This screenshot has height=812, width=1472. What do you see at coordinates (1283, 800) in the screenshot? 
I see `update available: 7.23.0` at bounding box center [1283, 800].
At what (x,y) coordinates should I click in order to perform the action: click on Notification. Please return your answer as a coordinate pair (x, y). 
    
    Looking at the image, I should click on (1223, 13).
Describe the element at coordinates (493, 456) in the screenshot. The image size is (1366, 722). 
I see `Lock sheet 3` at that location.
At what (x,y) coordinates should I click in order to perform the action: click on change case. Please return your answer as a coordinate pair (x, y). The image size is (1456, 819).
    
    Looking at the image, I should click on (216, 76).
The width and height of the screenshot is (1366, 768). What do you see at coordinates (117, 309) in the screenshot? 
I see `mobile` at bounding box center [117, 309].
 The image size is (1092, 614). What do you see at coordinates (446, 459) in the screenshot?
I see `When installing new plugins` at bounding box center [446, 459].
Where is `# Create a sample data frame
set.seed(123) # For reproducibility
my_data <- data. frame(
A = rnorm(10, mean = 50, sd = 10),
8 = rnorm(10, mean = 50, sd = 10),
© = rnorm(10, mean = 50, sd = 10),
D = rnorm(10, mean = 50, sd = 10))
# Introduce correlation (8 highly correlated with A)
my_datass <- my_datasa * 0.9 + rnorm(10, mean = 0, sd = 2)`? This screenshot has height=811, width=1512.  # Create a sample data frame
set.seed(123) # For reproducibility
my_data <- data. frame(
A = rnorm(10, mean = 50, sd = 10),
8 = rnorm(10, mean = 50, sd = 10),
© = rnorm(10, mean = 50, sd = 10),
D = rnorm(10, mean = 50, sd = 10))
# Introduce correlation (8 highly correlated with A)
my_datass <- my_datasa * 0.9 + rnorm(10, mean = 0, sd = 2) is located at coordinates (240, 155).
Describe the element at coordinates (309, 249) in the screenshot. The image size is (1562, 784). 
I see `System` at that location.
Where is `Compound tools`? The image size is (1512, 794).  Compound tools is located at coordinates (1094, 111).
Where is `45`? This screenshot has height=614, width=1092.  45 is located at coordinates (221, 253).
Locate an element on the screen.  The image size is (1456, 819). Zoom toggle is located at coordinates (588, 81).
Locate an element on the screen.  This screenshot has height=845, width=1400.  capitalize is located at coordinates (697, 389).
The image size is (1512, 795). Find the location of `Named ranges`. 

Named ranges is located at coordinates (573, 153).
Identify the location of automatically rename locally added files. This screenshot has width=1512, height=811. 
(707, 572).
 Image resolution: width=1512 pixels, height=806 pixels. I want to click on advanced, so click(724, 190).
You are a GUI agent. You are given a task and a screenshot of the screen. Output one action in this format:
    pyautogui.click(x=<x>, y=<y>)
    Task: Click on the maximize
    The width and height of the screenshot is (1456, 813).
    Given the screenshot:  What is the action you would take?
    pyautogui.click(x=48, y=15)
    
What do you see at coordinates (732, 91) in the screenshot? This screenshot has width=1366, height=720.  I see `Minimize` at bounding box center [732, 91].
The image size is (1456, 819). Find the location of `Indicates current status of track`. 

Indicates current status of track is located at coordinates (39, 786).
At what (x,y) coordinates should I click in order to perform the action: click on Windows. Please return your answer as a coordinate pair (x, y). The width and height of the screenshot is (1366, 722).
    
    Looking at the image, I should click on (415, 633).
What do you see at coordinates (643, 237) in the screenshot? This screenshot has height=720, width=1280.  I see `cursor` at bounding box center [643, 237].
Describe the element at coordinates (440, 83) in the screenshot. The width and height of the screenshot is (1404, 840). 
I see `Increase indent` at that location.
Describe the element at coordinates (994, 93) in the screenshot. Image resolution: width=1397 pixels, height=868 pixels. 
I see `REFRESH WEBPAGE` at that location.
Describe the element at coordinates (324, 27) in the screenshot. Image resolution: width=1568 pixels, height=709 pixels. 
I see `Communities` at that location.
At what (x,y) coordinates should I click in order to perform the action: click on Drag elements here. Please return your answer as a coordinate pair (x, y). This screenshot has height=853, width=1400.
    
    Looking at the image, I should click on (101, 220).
______________________________
Reproduce all of the data above, substituting "Identify the element" for every occurrence of "Describe the element" and leaving everything else unchanged.

▶ [Exercise response]
This screenshot has height=812, width=1472. What do you see at coordinates (1283, 800) in the screenshot? 
I see `update available: 7.23.0` at bounding box center [1283, 800].
At what (x,y) coordinates should I click in order to perform the action: click on Notification. Please return your answer as a coordinate pair (x, y). 
    
    Looking at the image, I should click on (1223, 13).
Identify the element at coordinates (493, 456) in the screenshot. The image size is (1366, 722). 
I see `Lock sheet 3` at that location.
At what (x,y) coordinates should I click in order to perform the action: click on change case. Please return your answer as a coordinate pair (x, y). The image size is (1456, 819).
    
    Looking at the image, I should click on (216, 76).
The width and height of the screenshot is (1366, 768). What do you see at coordinates (117, 309) in the screenshot? 
I see `mobile` at bounding box center [117, 309].
 The image size is (1092, 614). What do you see at coordinates (446, 459) in the screenshot?
I see `When installing new plugins` at bounding box center [446, 459].
Where is `# Create a sample data frame
set.seed(123) # For reproducibility
my_data <- data. frame(
A = rnorm(10, mean = 50, sd = 10),
8 = rnorm(10, mean = 50, sd = 10),
© = rnorm(10, mean = 50, sd = 10),
D = rnorm(10, mean = 50, sd = 10))
# Introduce correlation (8 highly correlated with A)
my_datass <- my_datasa * 0.9 + rnorm(10, mean = 0, sd = 2)`? This screenshot has height=811, width=1512.  # Create a sample data frame
set.seed(123) # For reproducibility
my_data <- data. frame(
A = rnorm(10, mean = 50, sd = 10),
8 = rnorm(10, mean = 50, sd = 10),
© = rnorm(10, mean = 50, sd = 10),
D = rnorm(10, mean = 50, sd = 10))
# Introduce correlation (8 highly correlated with A)
my_datass <- my_datasa * 0.9 + rnorm(10, mean = 0, sd = 2) is located at coordinates (240, 155).
Identify the element at coordinates (309, 249) in the screenshot. The image size is (1562, 784). 
I see `System` at that location.
Where is `Compound tools`? The image size is (1512, 794).  Compound tools is located at coordinates (1094, 111).
Where is `45`? This screenshot has height=614, width=1092.  45 is located at coordinates (221, 253).
Locate an element on the screen.  The image size is (1456, 819). Zoom toggle is located at coordinates (588, 81).
Locate an element on the screen.  This screenshot has height=845, width=1400.  capitalize is located at coordinates (697, 389).
The image size is (1512, 795). Find the location of `Named ranges`. 

Named ranges is located at coordinates (573, 153).
Identify the location of automatically rename locally added files. This screenshot has width=1512, height=811. 
(707, 572).
 Image resolution: width=1512 pixels, height=806 pixels. I want to click on advanced, so click(724, 190).
You are a GUI agent. You are given a task and a screenshot of the screen. Output one action in this format:
    pyautogui.click(x=<x>, y=<y>)
    Task: Click on the maximize
    The width and height of the screenshot is (1456, 813).
    Given the screenshot:  What is the action you would take?
    pyautogui.click(x=48, y=15)
    
What do you see at coordinates (732, 91) in the screenshot? This screenshot has width=1366, height=720.  I see `Minimize` at bounding box center [732, 91].
The image size is (1456, 819). Find the location of `Indicates current status of track`. 

Indicates current status of track is located at coordinates (39, 786).
At what (x,y) coordinates should I click in order to perform the action: click on Windows. Please return your answer as a coordinate pair (x, y). The width and height of the screenshot is (1366, 722).
    
    Looking at the image, I should click on (415, 633).
What do you see at coordinates (643, 237) in the screenshot? This screenshot has height=720, width=1280.  I see `cursor` at bounding box center [643, 237].
Identify the element at coordinates (440, 83) in the screenshot. The width and height of the screenshot is (1404, 840). 
I see `Increase indent` at that location.
Identify the element at coordinates (994, 93) in the screenshot. Image resolution: width=1397 pixels, height=868 pixels. 
I see `REFRESH WEBPAGE` at that location.
Identify the element at coordinates (324, 27) in the screenshot. Image resolution: width=1568 pixels, height=709 pixels. 
I see `Communities` at that location.
At what (x,y) coordinates should I click in order to perform the action: click on Drag elements here. Please return your answer as a coordinate pair (x, y). This screenshot has height=853, width=1400.
    
    Looking at the image, I should click on (101, 220).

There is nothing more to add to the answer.